I know a woman who frequently finds hearts. In rocks, in the dish suds, in the shape of manure clods. She’ll say, “Laura! Come here.” And I’ll know that I am about to see some mystical arrangement of two curves, cleavage, and a point.
I know another woman who claims that whenever she begins a trip—in her car, on horseback, by foot, a hawk flies right across her path. “That’s how I know we are going to be safe,” she says.
I know a man who says that when he was a boy, his father told him that there was a magic place in the forest where there was a circle of trees. And if he could find it, and stand in the very center of the circle, he would get any wish he could dream up. So he was always walking around in the woods behind his house in northern California, in search of the Circle of Trees. He never found it. But now, as a man, in northwest Montana, he says that he cannot take a walk in the woods without coming upon a perfect circle of trees.

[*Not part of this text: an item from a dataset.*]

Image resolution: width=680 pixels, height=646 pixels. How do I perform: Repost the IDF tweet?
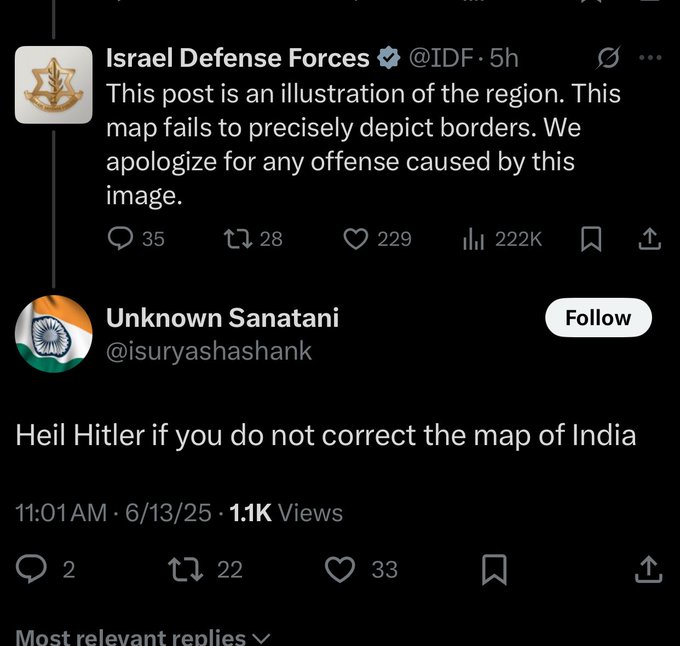click(253, 239)
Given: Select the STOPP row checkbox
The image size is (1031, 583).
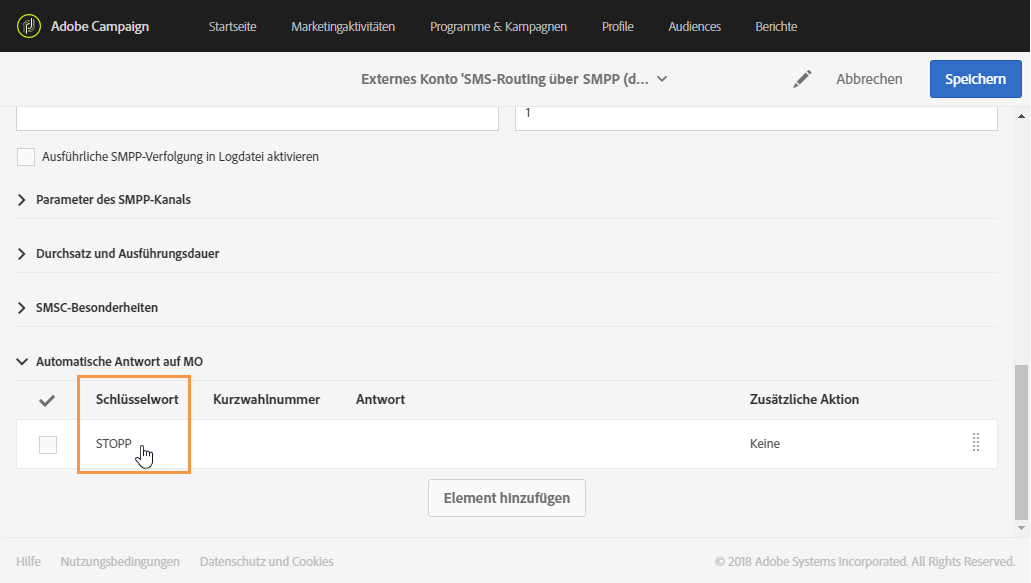Looking at the screenshot, I should coord(48,444).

“Do your wishes come true?” I asked him.
“I’ve never made a wish there, actually. I just figure that the circle is, in itself, the proof that wishes can come true.”
I knew a girl when I was young, who was on the lookout for stones with perfect rings around them. “They’re good luck,” she’d say, squatting on the banks of Trout Lake in northern Wisconsin. She would pick them up faster than it took for me to imagine how a ring in a rock could have power; never mind believe in it. I wanted to believe—her bucket filling up with all that luck.

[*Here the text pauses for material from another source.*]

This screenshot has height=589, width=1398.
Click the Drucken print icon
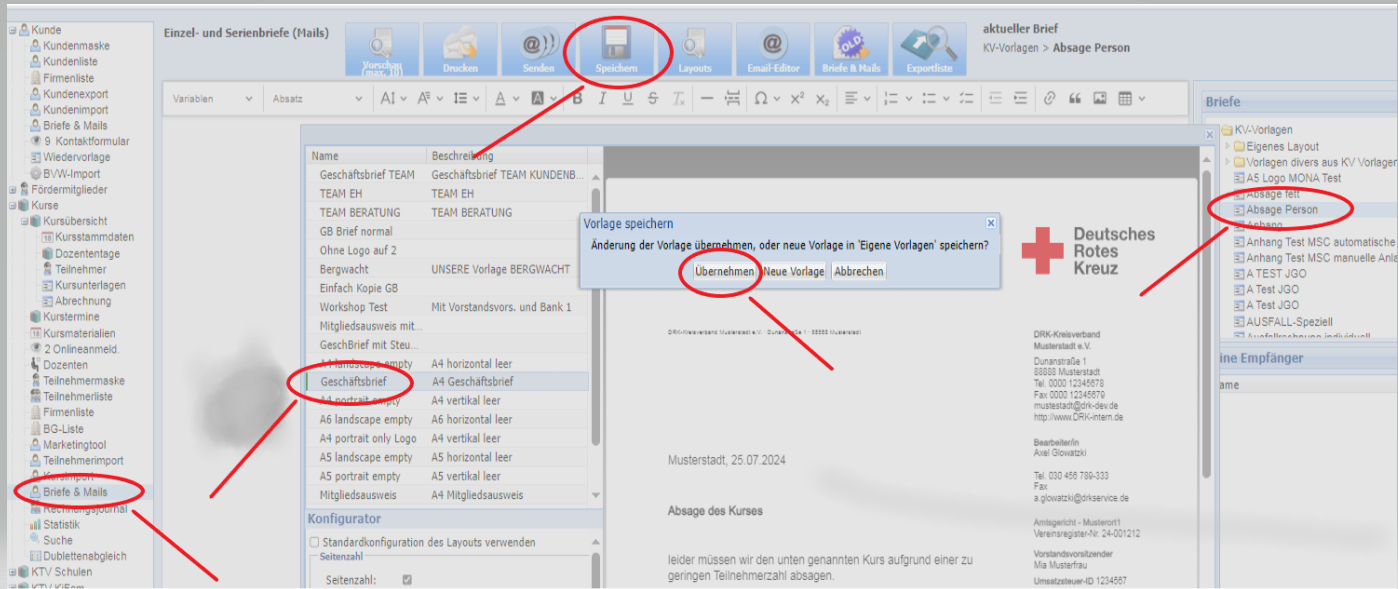point(460,49)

For a while it was blue sea glass. On the beaches of Lake Michigan. Green, white, and amber were abundant. Blue was hard to find. But not for me. Red was almost impossible, but I’d find red too. Then someone said, “Do you know what that is? It’s broken glass. It’s litter. Pollution. How can you find that beautiful?” So I stopped looking. Still, on beaches, I find blue sea glass. Put it in my pocket. Don’t tell anybody.
My daughter finds X’s in the sky. From airplanes. “Look, Mama. Another X. Isn’t it beeuuuuuuuuuutiful?” I don’t tell her that it’s exhaust from an airplane. She can find beauty wherever she wants.
Now, for me, it is the raven. Always a raven with audible winging, coming out of nowhere as if it is the same one, following me, flushing at my presence, performing its fly-by. It halts me. Reminds me to breathe deeply; say thanks.
My husband finds faces in coals. Usually late-night, around a campfire, when the fire has burned down and everyone else has gone to bed, and it’s just us. He is silent, staring. I know what he is doing. I leave him to his faces. I have never seen them. He says I look too hard.
I apologize to the coals. I assume I have not looked hard enough. I assume I should be the sort to see every design in all of Creation.
But I hear the winging; the raven being released into the night. So close I could reach up and let it skim my fingertips.
Breathe. Thank you.
I take a stick and poke into the coals, collapsing the faces I haven’t seen for whatever reason. I do not need to see faces, I say in my mind. I am the fire. The faces are me. I am not Narcissus of the fire ring. Nor an interpreter of Nature’s art. I do not need to see the designs as much as receive them when they come.
And still, there is the raven. And I wonder: are these things offered? Or are they beckoned.